• Work instructions: Retype the lines below word for word, starting at the first line and ending at the line that contains "tap(1251, 95)".

----- Provided data -----

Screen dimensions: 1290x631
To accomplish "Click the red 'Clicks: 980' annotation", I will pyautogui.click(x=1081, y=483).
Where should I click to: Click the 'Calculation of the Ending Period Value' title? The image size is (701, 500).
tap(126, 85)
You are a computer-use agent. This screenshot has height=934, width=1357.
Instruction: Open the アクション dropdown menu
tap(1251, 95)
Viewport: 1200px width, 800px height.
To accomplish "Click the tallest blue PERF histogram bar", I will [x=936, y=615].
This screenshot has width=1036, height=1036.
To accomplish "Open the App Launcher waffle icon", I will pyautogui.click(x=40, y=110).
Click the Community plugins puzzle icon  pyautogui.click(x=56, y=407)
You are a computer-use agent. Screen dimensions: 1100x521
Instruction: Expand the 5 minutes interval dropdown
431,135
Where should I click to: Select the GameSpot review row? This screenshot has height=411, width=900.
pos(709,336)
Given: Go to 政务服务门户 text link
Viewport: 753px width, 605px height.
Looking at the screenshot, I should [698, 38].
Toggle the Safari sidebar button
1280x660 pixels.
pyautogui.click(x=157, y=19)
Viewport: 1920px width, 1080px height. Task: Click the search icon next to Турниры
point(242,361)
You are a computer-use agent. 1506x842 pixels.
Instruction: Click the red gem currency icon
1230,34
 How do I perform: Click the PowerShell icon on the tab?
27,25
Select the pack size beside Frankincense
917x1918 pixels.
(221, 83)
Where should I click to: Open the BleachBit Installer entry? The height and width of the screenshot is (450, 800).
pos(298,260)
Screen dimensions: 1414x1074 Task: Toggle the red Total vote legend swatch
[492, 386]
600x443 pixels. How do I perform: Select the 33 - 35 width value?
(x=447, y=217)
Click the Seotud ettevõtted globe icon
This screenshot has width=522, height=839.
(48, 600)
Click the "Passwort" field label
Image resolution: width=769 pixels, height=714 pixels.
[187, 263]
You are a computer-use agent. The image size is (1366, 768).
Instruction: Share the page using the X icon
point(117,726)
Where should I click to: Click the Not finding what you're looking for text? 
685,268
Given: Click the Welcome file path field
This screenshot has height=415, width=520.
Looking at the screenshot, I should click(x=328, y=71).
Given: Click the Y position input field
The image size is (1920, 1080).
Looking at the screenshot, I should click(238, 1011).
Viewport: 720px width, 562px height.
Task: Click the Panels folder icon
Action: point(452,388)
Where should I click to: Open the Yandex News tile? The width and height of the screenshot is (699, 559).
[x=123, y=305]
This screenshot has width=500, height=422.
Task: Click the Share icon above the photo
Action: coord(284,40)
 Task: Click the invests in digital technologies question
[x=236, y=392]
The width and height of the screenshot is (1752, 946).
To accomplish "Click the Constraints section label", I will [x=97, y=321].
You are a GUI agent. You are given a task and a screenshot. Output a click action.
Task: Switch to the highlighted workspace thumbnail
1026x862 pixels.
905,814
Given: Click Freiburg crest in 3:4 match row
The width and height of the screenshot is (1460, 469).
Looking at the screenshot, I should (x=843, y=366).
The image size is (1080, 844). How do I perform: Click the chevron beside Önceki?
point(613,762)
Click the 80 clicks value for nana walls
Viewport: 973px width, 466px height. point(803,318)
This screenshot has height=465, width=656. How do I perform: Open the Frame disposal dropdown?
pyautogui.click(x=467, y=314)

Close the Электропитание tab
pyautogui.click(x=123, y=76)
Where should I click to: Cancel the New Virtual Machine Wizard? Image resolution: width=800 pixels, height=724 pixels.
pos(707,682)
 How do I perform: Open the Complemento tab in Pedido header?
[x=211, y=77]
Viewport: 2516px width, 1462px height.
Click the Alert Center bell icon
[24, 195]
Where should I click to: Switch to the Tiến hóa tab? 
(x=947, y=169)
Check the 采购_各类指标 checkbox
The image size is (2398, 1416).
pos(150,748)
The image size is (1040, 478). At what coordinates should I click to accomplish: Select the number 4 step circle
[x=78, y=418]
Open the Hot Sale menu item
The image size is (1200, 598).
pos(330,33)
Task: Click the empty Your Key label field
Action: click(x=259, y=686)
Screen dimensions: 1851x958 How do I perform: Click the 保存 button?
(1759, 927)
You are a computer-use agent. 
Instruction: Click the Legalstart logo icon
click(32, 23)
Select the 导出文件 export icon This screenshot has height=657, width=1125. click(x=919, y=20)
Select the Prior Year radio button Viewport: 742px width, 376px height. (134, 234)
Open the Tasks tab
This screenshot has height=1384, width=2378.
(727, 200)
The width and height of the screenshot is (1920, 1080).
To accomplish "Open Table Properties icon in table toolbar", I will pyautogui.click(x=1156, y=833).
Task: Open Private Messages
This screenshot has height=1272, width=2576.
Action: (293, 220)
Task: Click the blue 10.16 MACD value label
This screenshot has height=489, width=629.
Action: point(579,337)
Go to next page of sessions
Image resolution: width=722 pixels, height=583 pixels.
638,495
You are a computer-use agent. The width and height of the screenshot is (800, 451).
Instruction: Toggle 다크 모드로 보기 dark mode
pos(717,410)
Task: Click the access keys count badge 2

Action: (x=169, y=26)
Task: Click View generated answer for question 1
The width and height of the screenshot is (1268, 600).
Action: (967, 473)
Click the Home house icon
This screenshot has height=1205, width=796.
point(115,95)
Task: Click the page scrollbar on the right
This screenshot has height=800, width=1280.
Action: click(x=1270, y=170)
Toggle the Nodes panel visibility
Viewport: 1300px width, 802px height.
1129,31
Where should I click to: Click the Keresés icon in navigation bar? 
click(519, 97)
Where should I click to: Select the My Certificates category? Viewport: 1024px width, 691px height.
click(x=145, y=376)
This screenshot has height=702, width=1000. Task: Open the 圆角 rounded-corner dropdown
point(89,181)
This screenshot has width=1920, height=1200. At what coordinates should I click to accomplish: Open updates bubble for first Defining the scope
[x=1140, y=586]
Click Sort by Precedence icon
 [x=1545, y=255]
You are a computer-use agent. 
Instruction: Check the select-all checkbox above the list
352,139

-----

• Answer to the exercise:
Screen dimensions: 1290x631
To accomplish "Click the red 'Clicks: 980' annotation", I will pyautogui.click(x=1081, y=483).
Where should I click to: Click the 'Calculation of the Ending Period Value' title? The image size is (701, 500).
tap(126, 85)
You are a computer-use agent. This screenshot has height=934, width=1357.
Instruction: Open the アクション dropdown menu
tap(1251, 95)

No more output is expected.